Instructions for the task: Rewrite the items from the line containing "Image resolution: width=724" down to the line containing "This screenshot has height=1092, width=1109.", replacing "purple" with "yellow" and keeping everything else the same. Omit the pictures from your answer.

::: Working data :::

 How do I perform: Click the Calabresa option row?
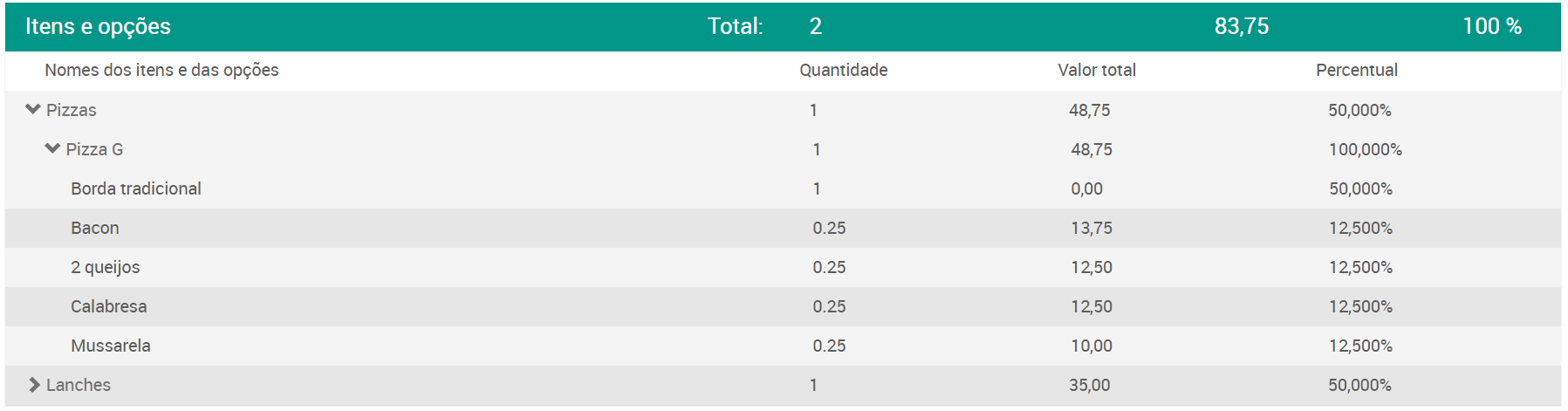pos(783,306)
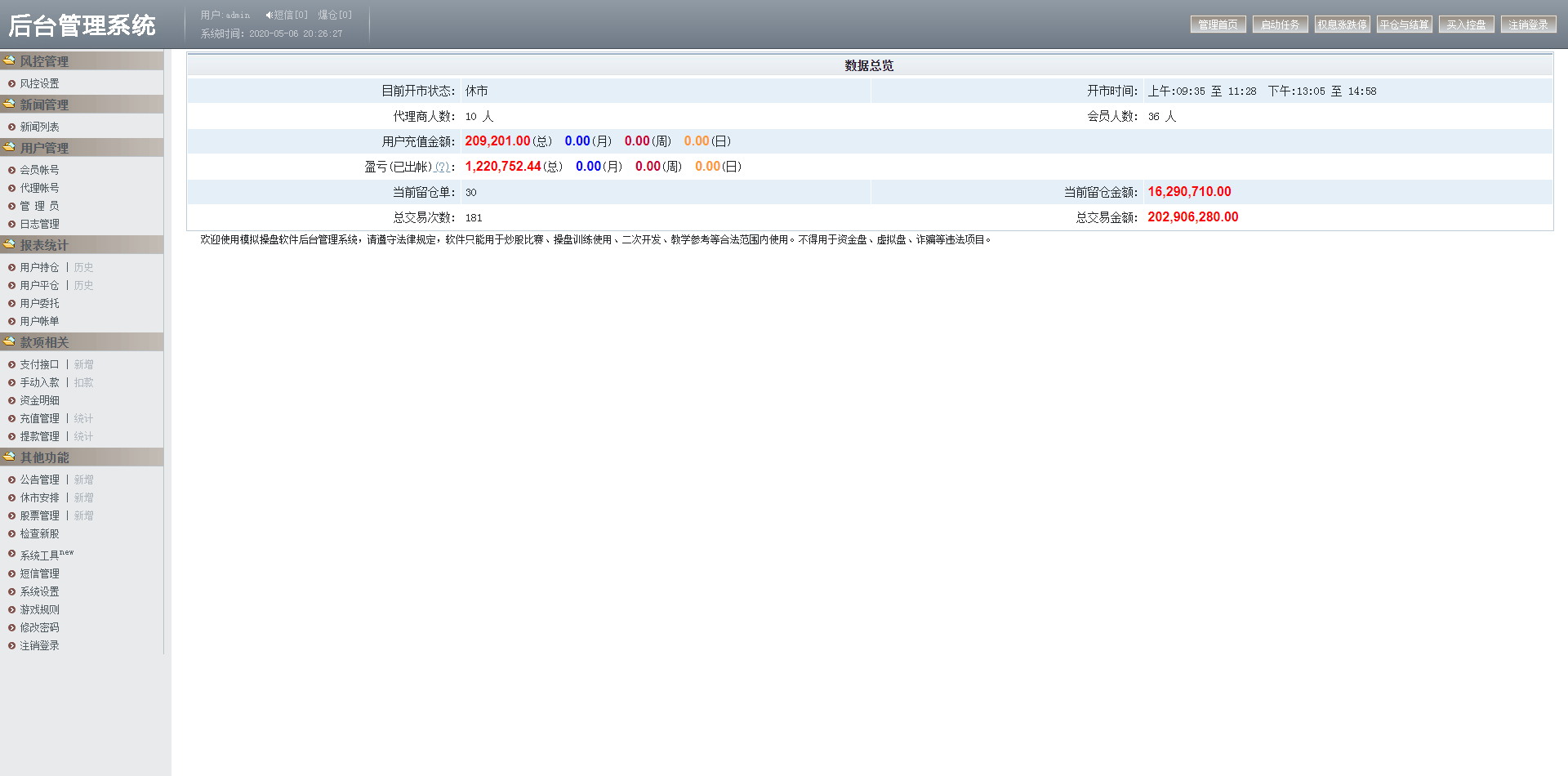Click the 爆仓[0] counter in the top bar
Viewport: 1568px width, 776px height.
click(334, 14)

:::
::: Working data :::

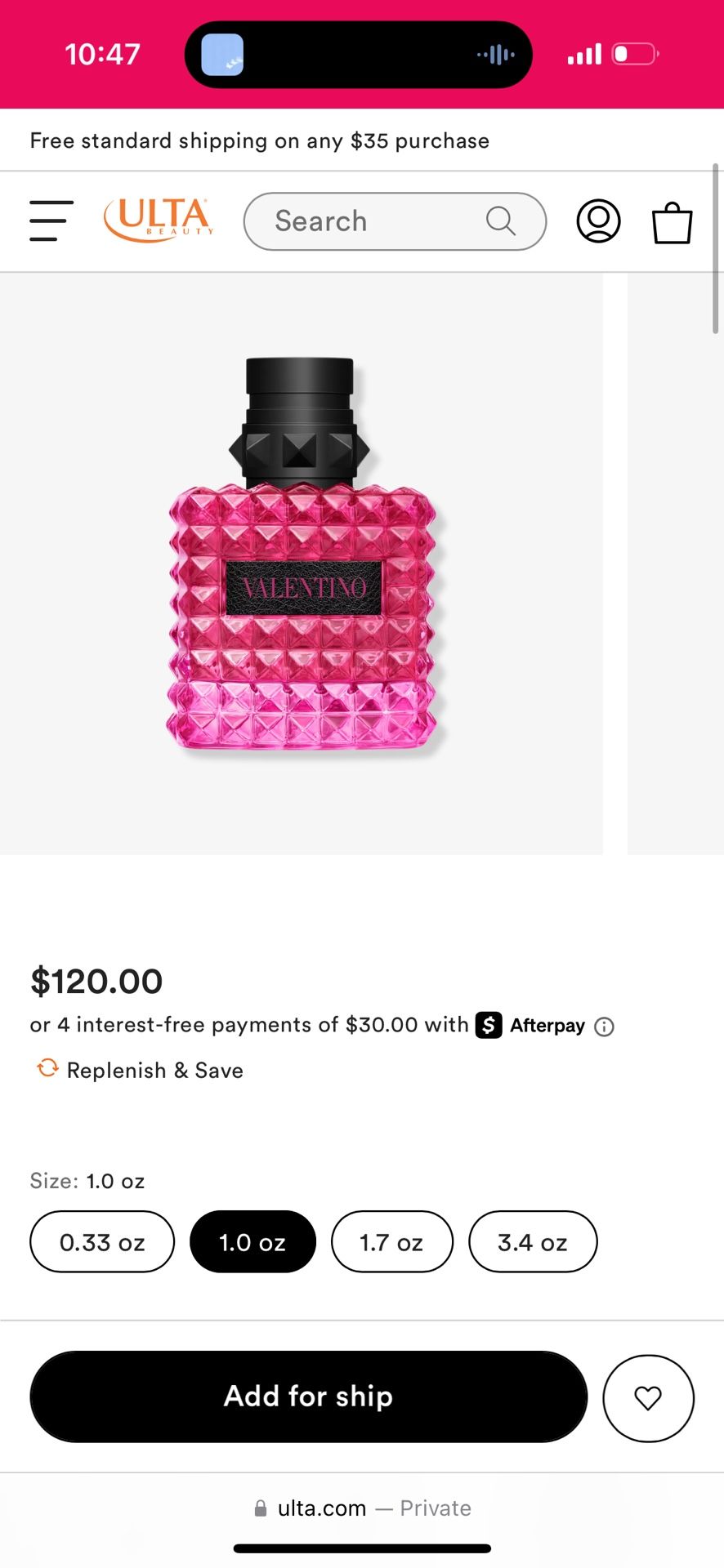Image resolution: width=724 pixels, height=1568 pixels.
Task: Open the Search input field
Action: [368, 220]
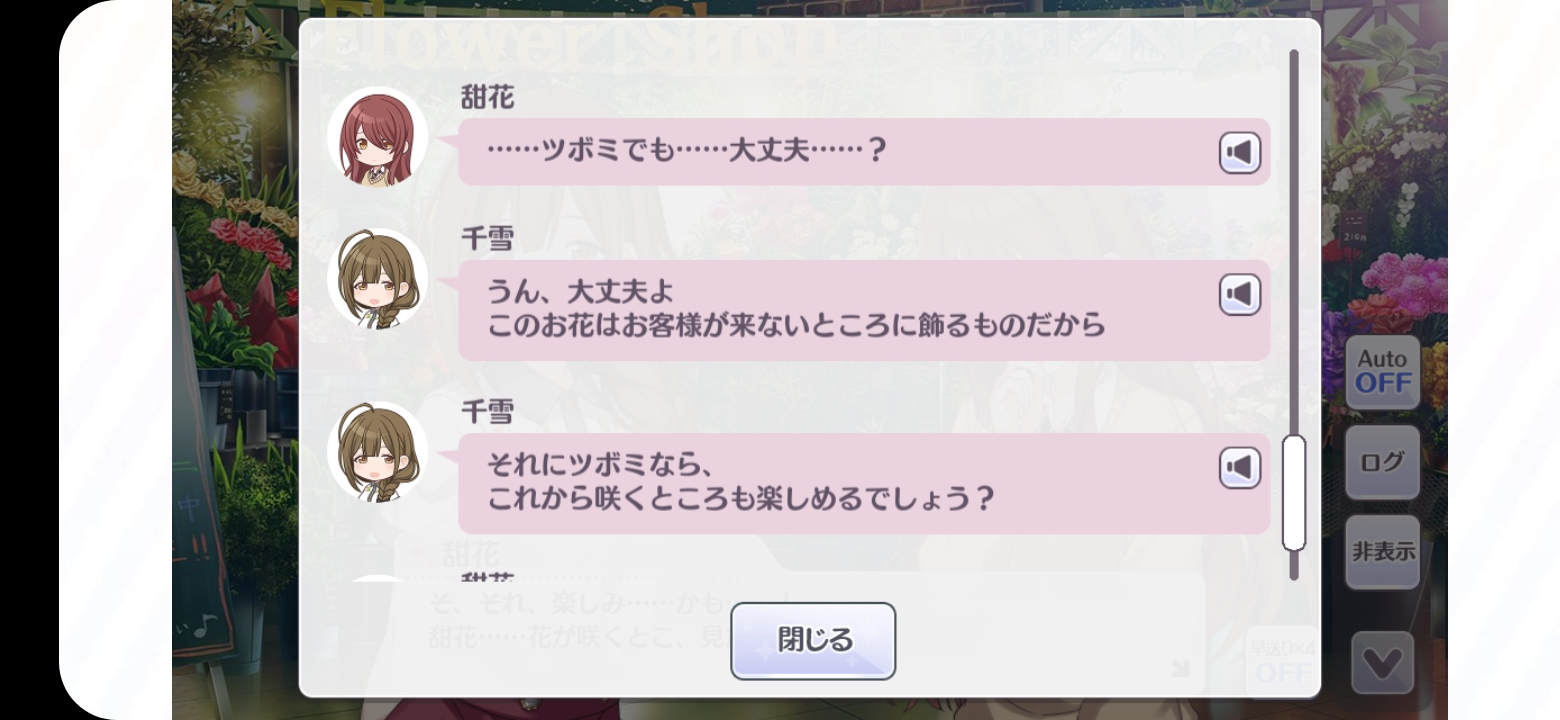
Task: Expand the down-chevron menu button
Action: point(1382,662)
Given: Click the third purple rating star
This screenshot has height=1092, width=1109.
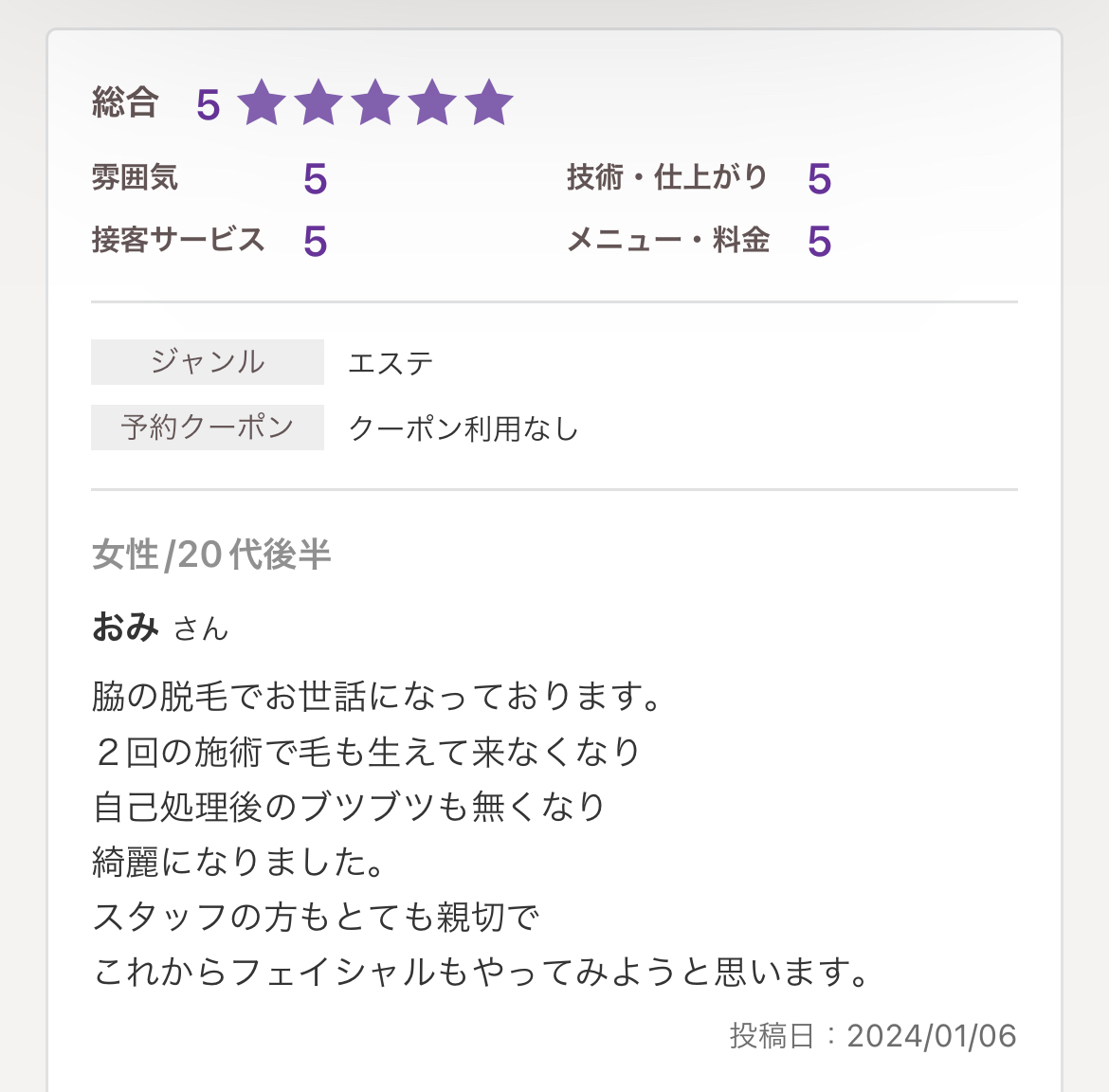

:::

Written reply:
Image resolution: width=724 pixels, height=1568 pixels.
Task: Open the Search input field
Action: [368, 220]
Task: Expand the down-chevron menu button
Action: point(1382,662)
Given: Click the third yellow rating star
This screenshot has height=1092, width=1109.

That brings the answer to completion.